Innovative new ‘direct cooling’ systems lower processing temperatures and support smart energy efficiency strategies for the world’s data centers
Sustainability in IT, particularly within the realm of compute-intensive AI and GenAI workloads, is crucial due to the significant energy consumption and heat generation associated with AI and GenAI operations. This high energy consumption poses challenges for energy availability and efficiency, making sustainable approaches to cooling and energy use essential.
Traditional data center air conditioning-based systems require much more electricity than liquid cooling. Air cooling is less effective in managing heat exchange, as it is a poor heat conductor. In contrast, direct cooling uses the higher thermal properties of liquid to reduce temperatures more efficiently. Direct cooling reduces energy consumption and cost and delivers more efficient temperature reduction across processing units.
Innovative cooling technologies, such as Hewlett Packard Enterprise’s (HPE) Direct Liquid Cooling (DLC) systems, offer a sustainable solution by efficiently reducing processing temperatures and operational costs. The adoption of such technologies minimizes utility costs, lowers carbon emissions, and supports the stable operation of AI ready data centers. HPE has recently announced significant advancements in their Direct Liquid Cooling technology.

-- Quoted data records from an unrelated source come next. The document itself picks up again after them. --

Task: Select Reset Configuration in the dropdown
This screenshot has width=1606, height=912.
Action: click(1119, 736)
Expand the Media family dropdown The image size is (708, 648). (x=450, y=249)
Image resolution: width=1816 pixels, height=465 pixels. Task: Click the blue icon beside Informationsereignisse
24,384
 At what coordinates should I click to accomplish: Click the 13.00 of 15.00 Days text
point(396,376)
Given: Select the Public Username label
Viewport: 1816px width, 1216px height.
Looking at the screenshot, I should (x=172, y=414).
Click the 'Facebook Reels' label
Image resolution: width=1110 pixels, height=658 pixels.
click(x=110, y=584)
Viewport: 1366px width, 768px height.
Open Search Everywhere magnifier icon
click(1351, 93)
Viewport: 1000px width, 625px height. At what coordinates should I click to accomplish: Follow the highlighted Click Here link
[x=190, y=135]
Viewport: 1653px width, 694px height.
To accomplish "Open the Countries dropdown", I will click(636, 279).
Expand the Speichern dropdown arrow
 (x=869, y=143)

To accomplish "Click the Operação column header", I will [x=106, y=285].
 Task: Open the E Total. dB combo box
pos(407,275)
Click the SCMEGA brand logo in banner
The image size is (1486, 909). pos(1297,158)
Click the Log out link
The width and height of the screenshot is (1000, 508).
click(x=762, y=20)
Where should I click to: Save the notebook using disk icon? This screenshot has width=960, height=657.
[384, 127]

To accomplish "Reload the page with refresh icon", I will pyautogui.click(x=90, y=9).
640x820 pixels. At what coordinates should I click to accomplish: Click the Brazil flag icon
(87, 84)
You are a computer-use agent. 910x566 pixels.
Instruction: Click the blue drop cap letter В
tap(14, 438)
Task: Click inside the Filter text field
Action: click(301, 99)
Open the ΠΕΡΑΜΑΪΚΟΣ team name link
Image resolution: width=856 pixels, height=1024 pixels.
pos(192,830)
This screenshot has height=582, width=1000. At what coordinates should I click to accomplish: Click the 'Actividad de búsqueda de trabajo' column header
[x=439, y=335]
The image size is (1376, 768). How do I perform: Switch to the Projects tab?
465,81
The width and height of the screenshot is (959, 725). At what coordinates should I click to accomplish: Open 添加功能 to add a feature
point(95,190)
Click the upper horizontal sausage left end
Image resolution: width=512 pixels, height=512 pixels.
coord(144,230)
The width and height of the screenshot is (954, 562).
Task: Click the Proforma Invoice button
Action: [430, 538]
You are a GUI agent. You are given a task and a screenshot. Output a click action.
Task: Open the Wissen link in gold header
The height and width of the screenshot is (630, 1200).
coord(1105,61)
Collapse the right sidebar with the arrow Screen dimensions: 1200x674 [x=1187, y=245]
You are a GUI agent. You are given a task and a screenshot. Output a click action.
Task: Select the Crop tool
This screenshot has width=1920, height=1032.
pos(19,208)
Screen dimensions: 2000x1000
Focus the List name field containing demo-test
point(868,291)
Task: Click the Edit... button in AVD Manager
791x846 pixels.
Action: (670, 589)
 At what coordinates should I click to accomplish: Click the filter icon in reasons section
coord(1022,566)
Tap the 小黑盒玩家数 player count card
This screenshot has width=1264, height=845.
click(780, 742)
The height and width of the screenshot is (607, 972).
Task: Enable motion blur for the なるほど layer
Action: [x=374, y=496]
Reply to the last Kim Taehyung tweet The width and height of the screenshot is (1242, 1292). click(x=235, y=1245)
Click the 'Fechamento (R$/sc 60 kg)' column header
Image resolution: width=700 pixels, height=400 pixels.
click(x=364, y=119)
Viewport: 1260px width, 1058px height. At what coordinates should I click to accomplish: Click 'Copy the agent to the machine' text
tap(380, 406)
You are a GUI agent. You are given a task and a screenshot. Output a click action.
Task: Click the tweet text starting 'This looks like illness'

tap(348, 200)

In October 2024, HPE introduced the industry’s first 100% (fanless) direct liquid cooling systems architecture. This innovation enhances the energy and cost efficiency of large-scale AI deployments by providing 20% more performance per kilowatt, resulting in a carbon reduction of 87% and 86% cost savings compared to traditional air-cooled systems. The architecture includes an 8-element cooling design covering all critical components such as the GPU, CPU, and network fabric.
In November 2024, HPE expanded their direct liquid-cooled supercomputing solutions, introducing two new AI systems designed for large language model training, NLP, and multi-modal model training. These new offerings are part of HPE’s leadership-class HPC portfolio and are geared towards service providers and large enterprises to fast-track AI system deployment. Where 100% Direct Liquid Cooling is the sustainability norm for the fastest supercomputers in the world, two specific liquid cooling methods are key for enterprise use:
- The liquid-to-air cooling method involves using liquid coolants to absorb heat from the air. This can be done at either the inlet or exhaust of the server systems. One common method is the use of Rear Door Heat Exchangers (RDHX), which neutralize the exhaust air with cooled liquid at the back of the server rack. Another method involves the use of systems like HPE Adaptive Rack Containment (ARC), which cools the inlet air of the servers. The heated air is then cooled by a heat exchanger, and the heated fluid is subsequently cooled by the facility’s water system.
- The 70% Direct Liquid Cooling (DLC) method involves using cold plates on GPUs and CPUs to extract about 70% of the heat generated by the server. The remaining 30% of the heat is removed by fans, which typically run at lower speeds than in traditional air-cooled systems. The coolant from the servers is routed through a heat exchanger to transfer its heat to the facility water without mixing the primary and secondary side fluids.
HPE’s direct cooling technology is now running on four of the Top-10 supercomputers on the Green500 the systems of the TOP500, that ranks world’s most energy-efficient supercomputers.
This underscores HPE’s leadership in direct liquid cooling technologies, which are essential for Enterprise use of modern AI, GenAI and new Agentic AI workloads, offering enhanced performance, efficiency, and sustainability.